• [Entries supplied]
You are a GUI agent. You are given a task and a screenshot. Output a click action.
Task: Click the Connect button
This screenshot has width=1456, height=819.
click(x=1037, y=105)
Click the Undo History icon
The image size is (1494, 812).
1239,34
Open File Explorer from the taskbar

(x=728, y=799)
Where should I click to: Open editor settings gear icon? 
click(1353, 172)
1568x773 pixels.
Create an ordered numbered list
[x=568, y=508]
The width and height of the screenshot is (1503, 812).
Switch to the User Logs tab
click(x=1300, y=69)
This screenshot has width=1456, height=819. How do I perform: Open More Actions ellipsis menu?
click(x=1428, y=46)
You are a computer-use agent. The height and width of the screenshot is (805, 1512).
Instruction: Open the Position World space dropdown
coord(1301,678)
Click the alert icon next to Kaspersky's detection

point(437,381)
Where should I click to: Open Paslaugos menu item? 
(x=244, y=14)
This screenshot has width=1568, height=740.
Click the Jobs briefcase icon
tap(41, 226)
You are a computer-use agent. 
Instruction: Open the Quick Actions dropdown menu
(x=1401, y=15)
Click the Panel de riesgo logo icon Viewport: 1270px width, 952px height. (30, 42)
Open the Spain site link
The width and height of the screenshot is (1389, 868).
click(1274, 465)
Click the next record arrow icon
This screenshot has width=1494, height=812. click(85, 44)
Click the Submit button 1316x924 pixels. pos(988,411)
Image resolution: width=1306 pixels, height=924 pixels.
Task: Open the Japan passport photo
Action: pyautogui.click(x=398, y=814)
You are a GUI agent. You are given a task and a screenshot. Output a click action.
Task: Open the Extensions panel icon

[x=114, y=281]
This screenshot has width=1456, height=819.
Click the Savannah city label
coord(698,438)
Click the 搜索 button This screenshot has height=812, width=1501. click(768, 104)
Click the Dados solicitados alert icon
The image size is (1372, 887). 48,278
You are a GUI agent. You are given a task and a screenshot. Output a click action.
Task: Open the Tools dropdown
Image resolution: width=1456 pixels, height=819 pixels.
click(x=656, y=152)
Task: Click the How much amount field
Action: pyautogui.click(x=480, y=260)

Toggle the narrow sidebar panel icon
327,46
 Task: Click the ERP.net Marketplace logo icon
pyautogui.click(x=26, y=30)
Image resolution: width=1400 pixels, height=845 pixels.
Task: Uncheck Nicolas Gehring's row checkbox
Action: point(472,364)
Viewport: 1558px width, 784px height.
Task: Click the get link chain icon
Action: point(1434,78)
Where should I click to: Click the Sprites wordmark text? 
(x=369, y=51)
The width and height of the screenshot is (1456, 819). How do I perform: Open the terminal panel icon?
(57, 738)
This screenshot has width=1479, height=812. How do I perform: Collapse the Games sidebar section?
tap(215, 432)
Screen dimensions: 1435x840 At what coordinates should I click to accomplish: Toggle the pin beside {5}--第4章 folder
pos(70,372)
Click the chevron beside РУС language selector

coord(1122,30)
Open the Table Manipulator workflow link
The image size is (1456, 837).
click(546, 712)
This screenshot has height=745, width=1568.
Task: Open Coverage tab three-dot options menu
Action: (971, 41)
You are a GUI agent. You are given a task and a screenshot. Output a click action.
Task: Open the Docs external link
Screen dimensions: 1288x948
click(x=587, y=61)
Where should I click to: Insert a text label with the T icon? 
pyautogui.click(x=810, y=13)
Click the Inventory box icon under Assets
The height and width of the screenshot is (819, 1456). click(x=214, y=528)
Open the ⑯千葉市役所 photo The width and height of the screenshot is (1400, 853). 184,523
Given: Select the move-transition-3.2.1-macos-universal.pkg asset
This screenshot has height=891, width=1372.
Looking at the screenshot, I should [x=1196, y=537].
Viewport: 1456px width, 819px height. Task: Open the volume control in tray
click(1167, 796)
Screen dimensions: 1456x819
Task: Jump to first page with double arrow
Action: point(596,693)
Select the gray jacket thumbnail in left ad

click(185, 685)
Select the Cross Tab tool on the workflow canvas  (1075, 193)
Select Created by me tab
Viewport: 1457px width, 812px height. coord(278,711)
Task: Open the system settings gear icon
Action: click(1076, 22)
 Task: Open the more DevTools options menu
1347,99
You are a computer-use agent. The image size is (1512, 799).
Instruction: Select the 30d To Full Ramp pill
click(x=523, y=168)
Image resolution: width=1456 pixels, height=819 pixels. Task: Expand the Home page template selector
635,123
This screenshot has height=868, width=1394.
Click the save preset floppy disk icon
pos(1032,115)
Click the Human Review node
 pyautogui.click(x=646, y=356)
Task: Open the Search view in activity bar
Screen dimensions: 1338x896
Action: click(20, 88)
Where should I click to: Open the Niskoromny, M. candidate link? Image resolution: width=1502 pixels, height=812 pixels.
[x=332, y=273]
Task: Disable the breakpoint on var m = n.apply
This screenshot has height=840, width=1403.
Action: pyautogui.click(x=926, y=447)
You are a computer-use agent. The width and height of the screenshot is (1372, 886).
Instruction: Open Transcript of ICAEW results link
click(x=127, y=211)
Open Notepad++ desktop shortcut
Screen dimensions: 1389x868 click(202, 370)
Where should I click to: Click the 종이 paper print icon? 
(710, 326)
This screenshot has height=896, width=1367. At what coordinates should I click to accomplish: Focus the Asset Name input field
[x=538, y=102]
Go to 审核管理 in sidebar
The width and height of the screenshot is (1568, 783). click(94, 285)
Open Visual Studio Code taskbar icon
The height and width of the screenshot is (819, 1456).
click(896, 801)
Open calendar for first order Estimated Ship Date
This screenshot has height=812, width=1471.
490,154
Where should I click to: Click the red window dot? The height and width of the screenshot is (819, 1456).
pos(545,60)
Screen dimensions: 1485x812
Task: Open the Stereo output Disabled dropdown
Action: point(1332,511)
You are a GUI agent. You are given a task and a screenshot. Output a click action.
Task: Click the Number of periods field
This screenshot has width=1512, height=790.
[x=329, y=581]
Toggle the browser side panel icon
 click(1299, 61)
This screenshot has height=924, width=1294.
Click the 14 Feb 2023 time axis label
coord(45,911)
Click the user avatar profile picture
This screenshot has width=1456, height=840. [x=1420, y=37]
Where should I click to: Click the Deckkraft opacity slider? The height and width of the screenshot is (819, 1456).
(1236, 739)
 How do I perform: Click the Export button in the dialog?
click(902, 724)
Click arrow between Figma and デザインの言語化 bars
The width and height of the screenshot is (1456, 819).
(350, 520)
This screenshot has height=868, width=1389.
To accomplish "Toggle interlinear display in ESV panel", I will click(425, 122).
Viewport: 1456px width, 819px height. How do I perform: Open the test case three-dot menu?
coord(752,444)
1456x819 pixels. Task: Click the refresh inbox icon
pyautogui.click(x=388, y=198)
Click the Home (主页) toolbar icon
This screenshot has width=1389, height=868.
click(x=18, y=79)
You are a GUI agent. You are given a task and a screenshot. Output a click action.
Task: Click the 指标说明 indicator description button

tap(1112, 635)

• [Assignment]
Across the whole listing, every line must be copied exactly.

• [Answer section]
You are a GUI agent. You are given a task and a screenshot. Output a click action.
Task: Click the Connect button
This screenshot has width=1456, height=819.
click(x=1037, y=105)
Click the Undo History icon
The image size is (1494, 812).
1239,34
Open File Explorer from the taskbar

(x=728, y=799)
Where should I click to: Open editor settings gear icon? 
click(1353, 172)
1568x773 pixels.
Create an ordered numbered list
[x=568, y=508]
The width and height of the screenshot is (1503, 812).
Switch to the User Logs tab
click(x=1300, y=69)
This screenshot has width=1456, height=819. How do I perform: Open More Actions ellipsis menu?
click(x=1428, y=46)
You are a computer-use agent. The height and width of the screenshot is (805, 1512).
Instruction: Open the Position World space dropdown
coord(1301,678)
Click the alert icon next to Kaspersky's detection

point(437,381)
Where should I click to: Open Paslaugos menu item? 
(x=244, y=14)
This screenshot has width=1568, height=740.
Click the Jobs briefcase icon
tap(41, 226)
You are a computer-use agent. 
Instruction: Open the Quick Actions dropdown menu
(x=1401, y=15)
Click the Panel de riesgo logo icon Viewport: 1270px width, 952px height. (30, 42)
Open the Spain site link
The width and height of the screenshot is (1389, 868).
click(1274, 465)
Click the next record arrow icon
This screenshot has width=1494, height=812. click(85, 44)
Click the Submit button 1316x924 pixels. pos(988,411)
Image resolution: width=1306 pixels, height=924 pixels.
Task: Open the Japan passport photo
Action: pyautogui.click(x=398, y=814)
You are a GUI agent. You are given a task and a screenshot. Output a click action.
Task: Open the Extensions panel icon

[x=114, y=281]
This screenshot has width=1456, height=819.
Click the Savannah city label
coord(698,438)
Click the 搜索 button This screenshot has height=812, width=1501. click(768, 104)
Click the Dados solicitados alert icon
The image size is (1372, 887). 48,278
You are a GUI agent. You are given a task and a screenshot. Output a click action.
Task: Open the Tools dropdown
Image resolution: width=1456 pixels, height=819 pixels.
click(x=656, y=152)
Task: Click the How much amount field
Action: pyautogui.click(x=480, y=260)

Toggle the narrow sidebar panel icon
327,46
 Task: Click the ERP.net Marketplace logo icon
pyautogui.click(x=26, y=30)
Image resolution: width=1400 pixels, height=845 pixels.
Task: Uncheck Nicolas Gehring's row checkbox
Action: point(472,364)
Viewport: 1558px width, 784px height.
Task: Click the get link chain icon
Action: point(1434,78)
Where should I click to: Click the Sprites wordmark text? 
(x=369, y=51)
The width and height of the screenshot is (1456, 819). How do I perform: Open the terminal panel icon?
(57, 738)
This screenshot has width=1479, height=812. How do I perform: Collapse the Games sidebar section?
tap(215, 432)
Screen dimensions: 1435x840 At what coordinates should I click to accomplish: Toggle the pin beside {5}--第4章 folder
pos(70,372)
Click the chevron beside РУС language selector

coord(1122,30)
Open the Table Manipulator workflow link
The image size is (1456, 837).
click(546, 712)
This screenshot has height=745, width=1568.
Task: Open Coverage tab three-dot options menu
Action: (971, 41)
You are a GUI agent. You are given a task and a screenshot. Output a click action.
Task: Open the Docs external link
Screen dimensions: 1288x948
click(x=587, y=61)
Where should I click to: Insert a text label with the T icon? 
pyautogui.click(x=810, y=13)
Click the Inventory box icon under Assets
The height and width of the screenshot is (819, 1456). click(x=214, y=528)
Open the ⑯千葉市役所 photo The width and height of the screenshot is (1400, 853). 184,523
Given: Select the move-transition-3.2.1-macos-universal.pkg asset
This screenshot has height=891, width=1372.
Looking at the screenshot, I should [x=1196, y=537].
Viewport: 1456px width, 819px height. Task: Open the volume control in tray
click(1167, 796)
Screen dimensions: 1456x819
Task: Jump to first page with double arrow
Action: point(596,693)
Select the gray jacket thumbnail in left ad

click(185, 685)
Select the Cross Tab tool on the workflow canvas  (1075, 193)
Select Created by me tab
Viewport: 1457px width, 812px height. coord(278,711)
Task: Open the system settings gear icon
Action: click(1076, 22)
 Task: Open the more DevTools options menu
1347,99
You are a computer-use agent. The image size is (1512, 799).
Instruction: Select the 30d To Full Ramp pill
click(x=523, y=168)
Image resolution: width=1456 pixels, height=819 pixels. Task: Expand the Home page template selector
635,123
This screenshot has height=868, width=1394.
Click the save preset floppy disk icon
pos(1032,115)
Click the Human Review node
 pyautogui.click(x=646, y=356)
Task: Open the Search view in activity bar
Screen dimensions: 1338x896
Action: click(20, 88)
Where should I click to: Open the Niskoromny, M. candidate link? Image resolution: width=1502 pixels, height=812 pixels.
[x=332, y=273]
Task: Disable the breakpoint on var m = n.apply
This screenshot has height=840, width=1403.
Action: pyautogui.click(x=926, y=447)
You are a computer-use agent. The width and height of the screenshot is (1372, 886).
Instruction: Open Transcript of ICAEW results link
click(x=127, y=211)
Open Notepad++ desktop shortcut
Screen dimensions: 1389x868 click(202, 370)
Where should I click to: Click the 종이 paper print icon? 
(710, 326)
This screenshot has height=896, width=1367. At what coordinates should I click to accomplish: Focus the Asset Name input field
[x=538, y=102]
Go to 审核管理 in sidebar
The width and height of the screenshot is (1568, 783). click(94, 285)
Open Visual Studio Code taskbar icon
The height and width of the screenshot is (819, 1456).
click(896, 801)
Open calendar for first order Estimated Ship Date
This screenshot has height=812, width=1471.
490,154
Where should I click to: Click the red window dot? The height and width of the screenshot is (819, 1456).
pos(545,60)
Screen dimensions: 1485x812
Task: Open the Stereo output Disabled dropdown
Action: point(1332,511)
You are a GUI agent. You are given a task and a screenshot. Output a click action.
Task: Click the Number of periods field
This screenshot has width=1512, height=790.
[x=329, y=581]
Toggle the browser side panel icon
 click(1299, 61)
This screenshot has height=924, width=1294.
Click the 14 Feb 2023 time axis label
coord(45,911)
Click the user avatar profile picture
This screenshot has width=1456, height=840. [x=1420, y=37]
Where should I click to: Click the Deckkraft opacity slider? The height and width of the screenshot is (819, 1456).
(1236, 739)
 How do I perform: Click the Export button in the dialog?
click(902, 724)
Click arrow between Figma and デザインの言語化 bars
The width and height of the screenshot is (1456, 819).
(350, 520)
This screenshot has height=868, width=1389.
To accomplish "Toggle interlinear display in ESV panel", I will click(425, 122).
Viewport: 1456px width, 819px height. How do I perform: Open the test case three-dot menu?
coord(752,444)
1456x819 pixels. Task: Click the refresh inbox icon
pyautogui.click(x=388, y=198)
Click the Home (主页) toolbar icon
This screenshot has width=1389, height=868.
click(x=18, y=79)
You are a GUI agent. You are given a task and a screenshot. Output a click action.
Task: Click the 指标说明 indicator description button

tap(1112, 635)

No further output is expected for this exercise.